Even under an implied waiver theory, however, the court concludes that remaining disputes of fact preclude summary judgment in Plaintiff's favor. Plaintiff relies on both her 1999 phone conversation with Defendant's representative and the June 26, 2002 letter from Elvis Downes in support of her implied waiver argument. The only evidence of the 1999 phone conversation is Plaintiff's own testimony, in which she also admits that she took no notes of the 1999 phone call, and does not remember with whom, or even in what month, the conversation occurred. (Pl. Dep. at 29-30.) While it is true that Defendant does not cite evidence to dispute what was said during the 1999 conversation, it remains Plaintiff's burden, as the party moving for summary judgment on a waiver theory, to inform the court "'of the basis for its motion, and identif[y] [evidence], which it believes demonstrate[s] the absence of a genuine issue of material fact.'" See RKB Properties, Inc. v. Bd. of Educ. of City of Chicago, 468 F.3d 1005, 1009 (7th Cir. 2006) (quoting Celotex Corp. v. Catrett, 477 U.S. 317, 323 (1986)). The sparse record relating to the 1999 phone call, which is comprised only of Plaintiff's testimony, does not satisfy the court that Plaintiff has met her burden in proving that she was misled by Defendant's communications.

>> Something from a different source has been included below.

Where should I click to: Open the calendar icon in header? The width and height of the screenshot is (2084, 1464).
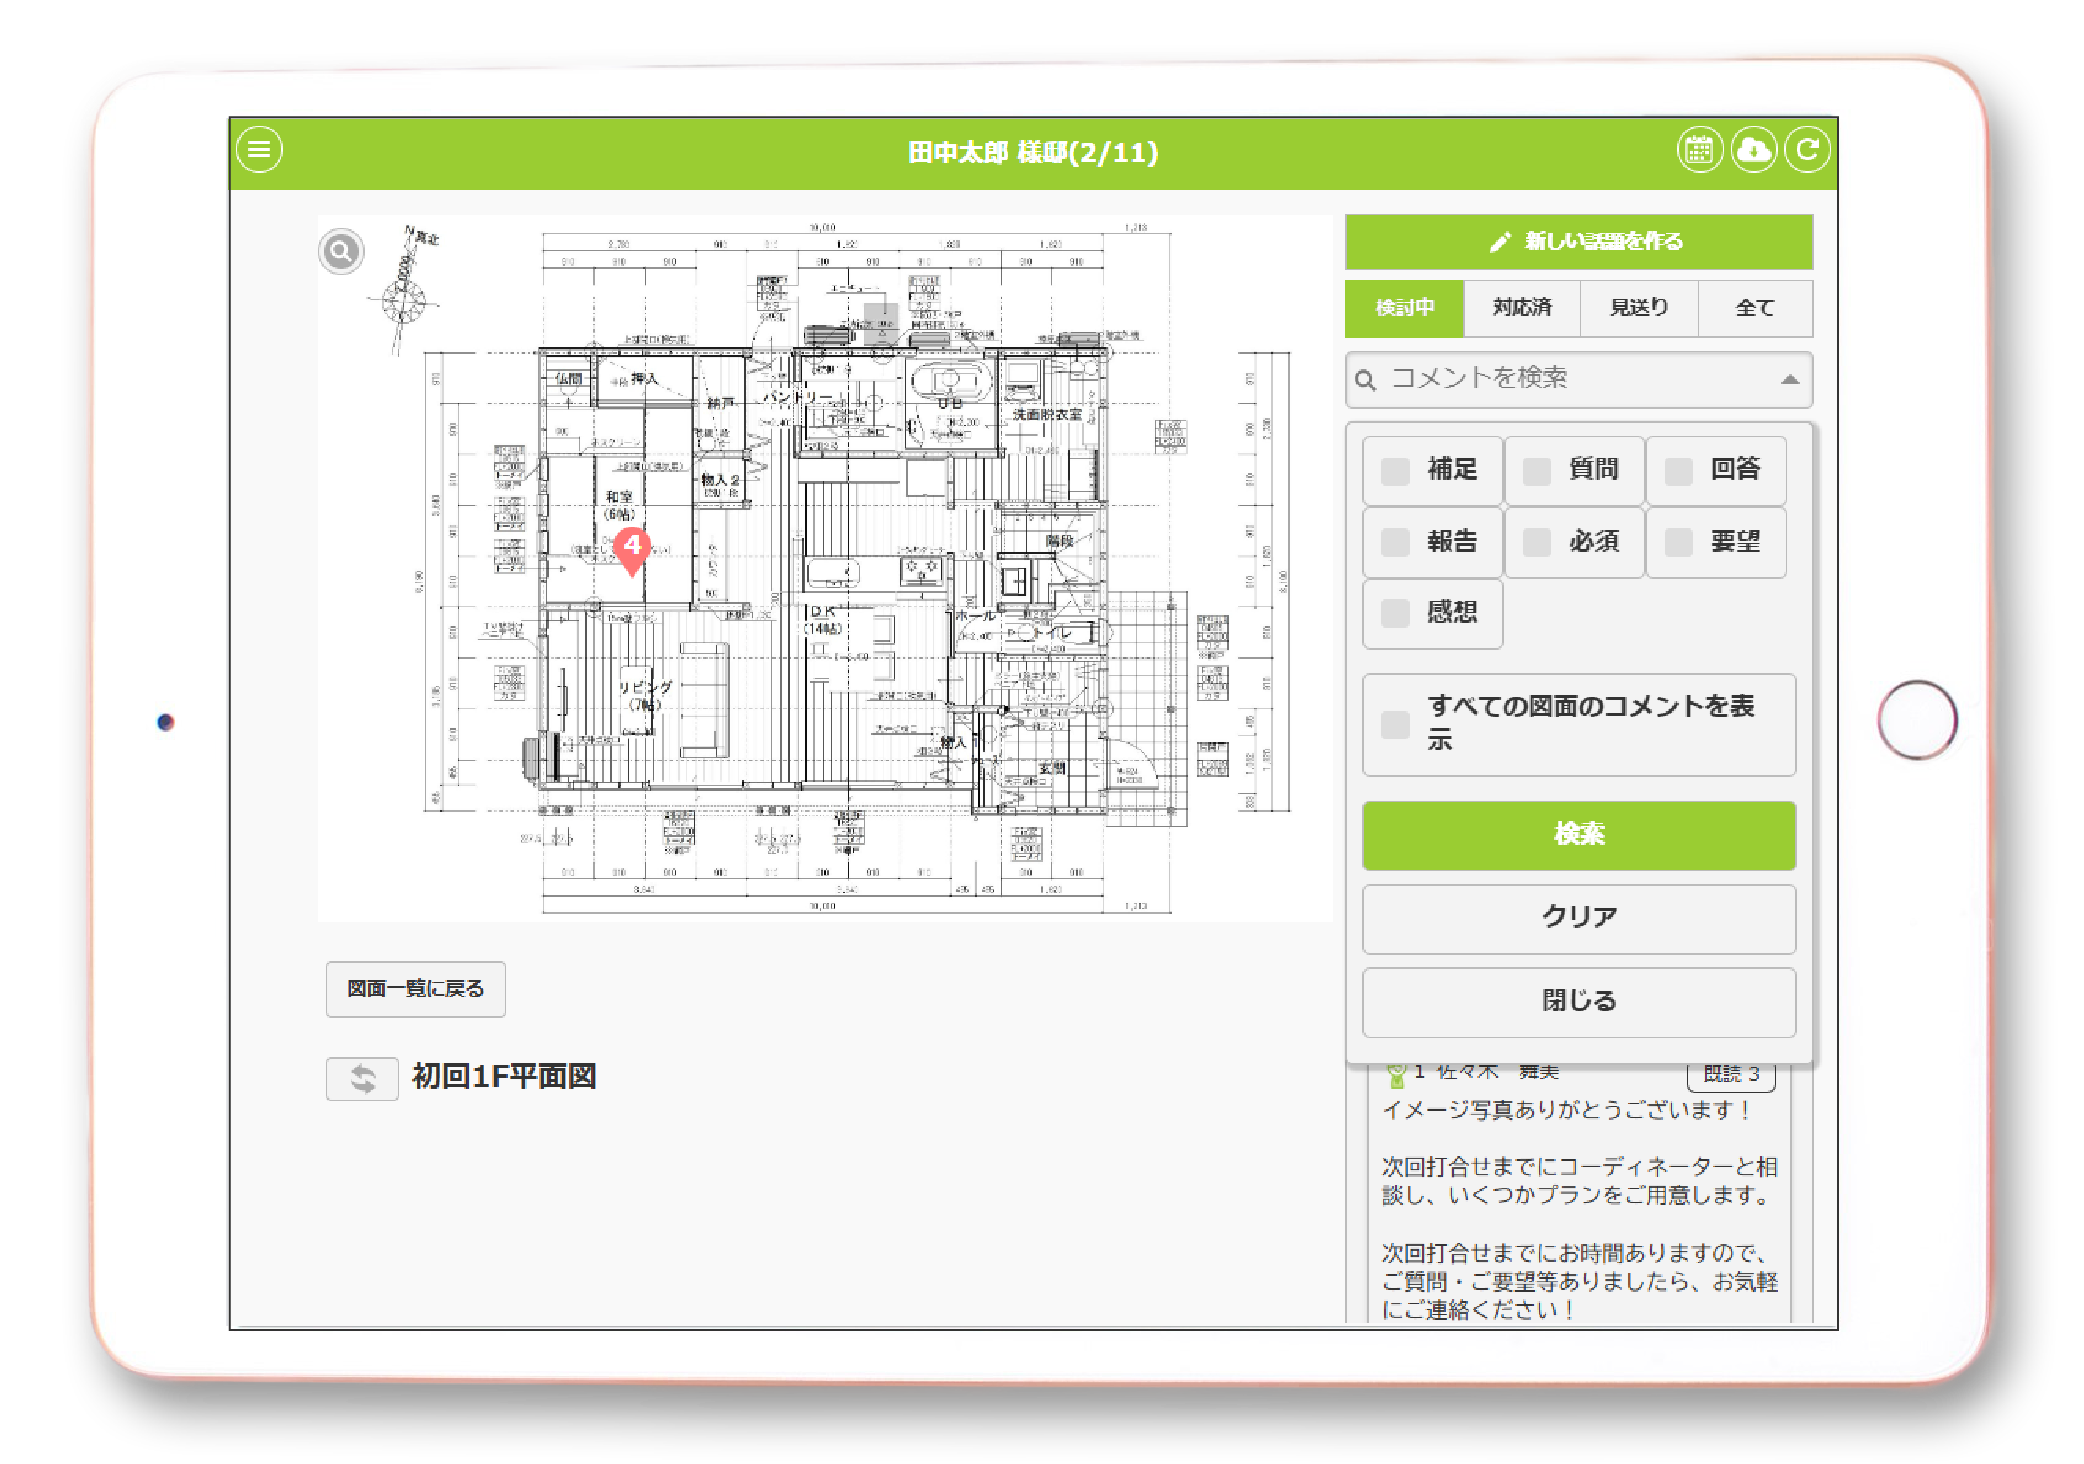[x=1698, y=151]
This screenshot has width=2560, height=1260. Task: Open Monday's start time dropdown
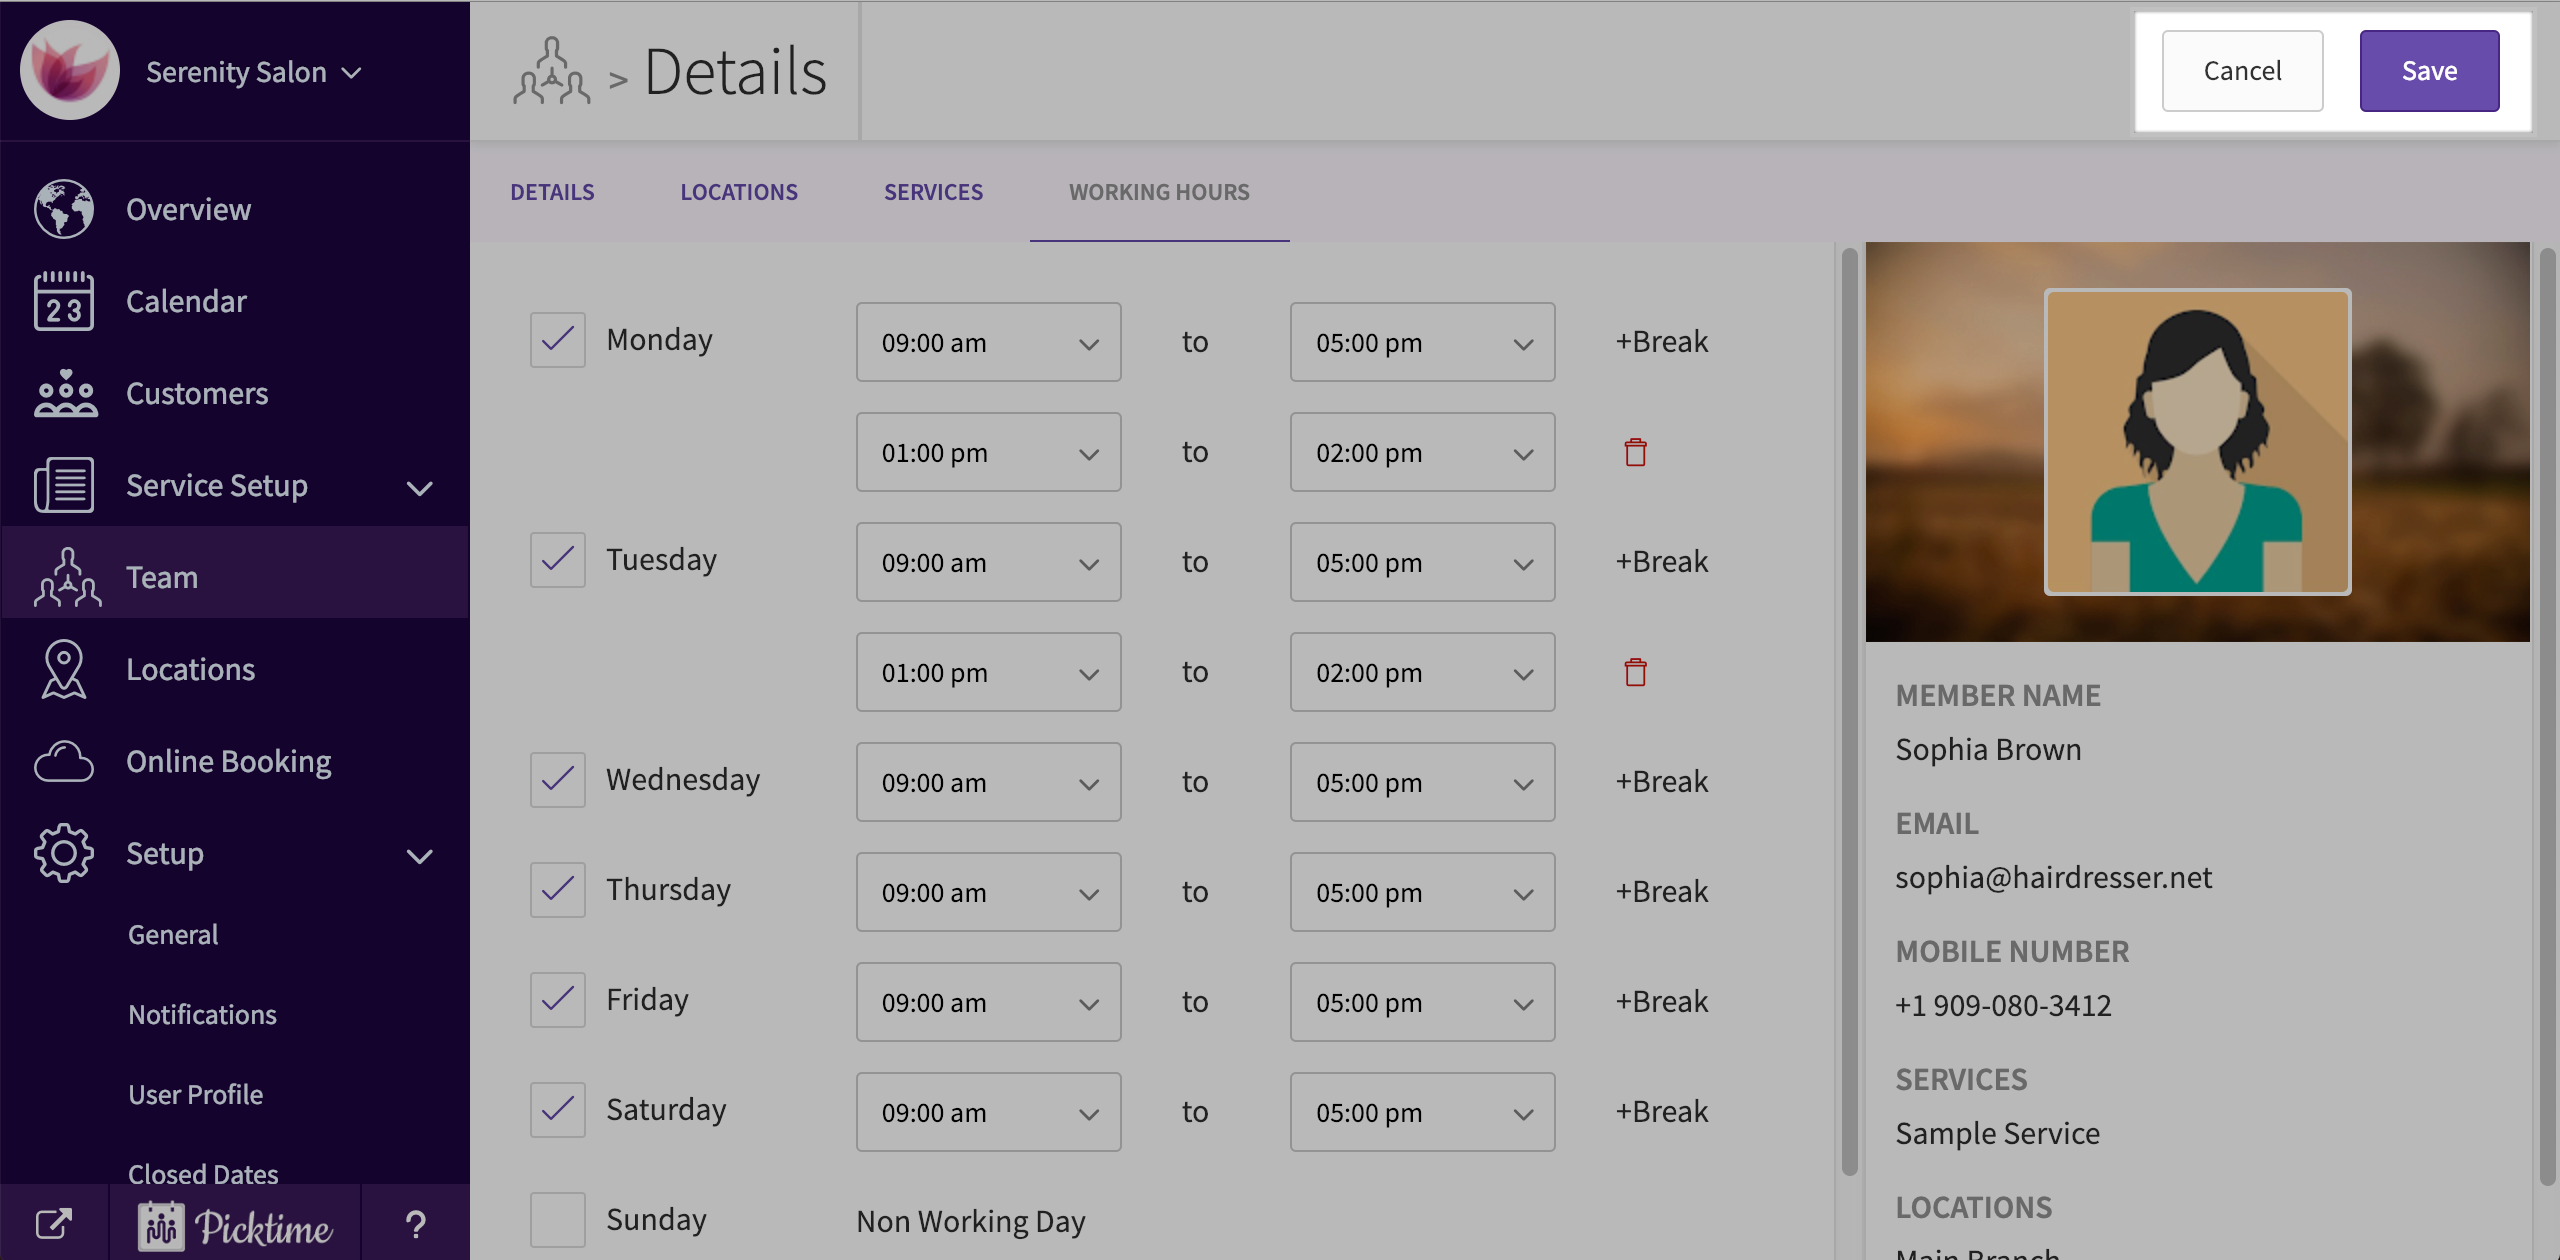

Even if the June 26, 2002 letter is sufficient, by itself, to mislead the Plaintiff into believing that she would be notified of changes to her beneficiary status, it remains unclear to the court whether there is any factual basis for Plaintiff's claim that she relied on this letter to her detriment- in other words, that had the letter not been sent, she would have been paid the $100,000 she now claims as damages. First, while Plaintiff testified that she discussed the June 26, 2002 letter with Edward and agreed to extend his loan for three months based on the assurance that she would receive $150,000 under the Policy, it is not clear from Plaintiff's testimony that she actually relied on the assurance in that letter that she would be notified of changes to her beneficiary status. (Pl. Dep. at 37-38.) Defendant disputes that there was any reliance. (Def. Opp'n at 13.) Second, Plaintiff has not set forth any facts to show that she would have been paid the $100,000 had she not received the letter and had called the loan on July 1, 2002, just weeks before Edward's death. In fact, according to Plaintiff, Edward requested an extension because he "needed additional time to pay the money back to Leavitt." (Pl. LR 56.1 Stmt. ¶ 13.) Because questions of fact remain that are material to whether Plaintiff relied, to her detriment, on her belief that a waiver had occurred, the court declines to grant summary judgment based on Plaintiff's waiver argument.

4. Defendant's Remaining Arguments for Summary Judgment

In Defendant's view, this action should be analyzed as a straightforward contract dispute that requires Plaintiff to establish that a valid contract existed and that Plaintiff was damaged as a result of a breach of that contract. (Def. Mem. at 7-8.) According to Defendant, because it has paid Plaintiff all that she was entitled to under the "clear and unambiguous" terms of the Policy and the most current Change of Beneficiary Form at the time of Edward's death, Plaintiff cannot establish a breach. (Id. at 9-10.) Defendant is correct that, according to the November 3, 2000 Change of Beneficiary Form, which Defendant acknowledged in a November 13, 2000 letter, Plaintiff was only entitled to $50,000 upon Edward's death; Defendant has paid Plaintiff this $50,000 benefit. (11/3/00 Form at JH0019; 11/13/00 Letter; Def. LR 56.1 Stmt. ¶ 30.) Despite the fact that Defendant paid Plaintiff the $50,000 she was owed under the Policy at the time of Edward's death, if Plaintiff reasonably believed that Defendant had committed to notifying Plaintiff of changes in her beneficiary status, and relied on this belief to her detriment, Plaintiff may still be entitled to recover damages. Because, for the reasons previously stated, the court leaves this determination to a trier of fact, the court declines to grant summary judgment in Defendant's favor.

CONCLUSION

For the reasons explained above, Plaintiff's motion for summary judgment (33) is denied and Defendant's motion for summary judgment (28) is denied.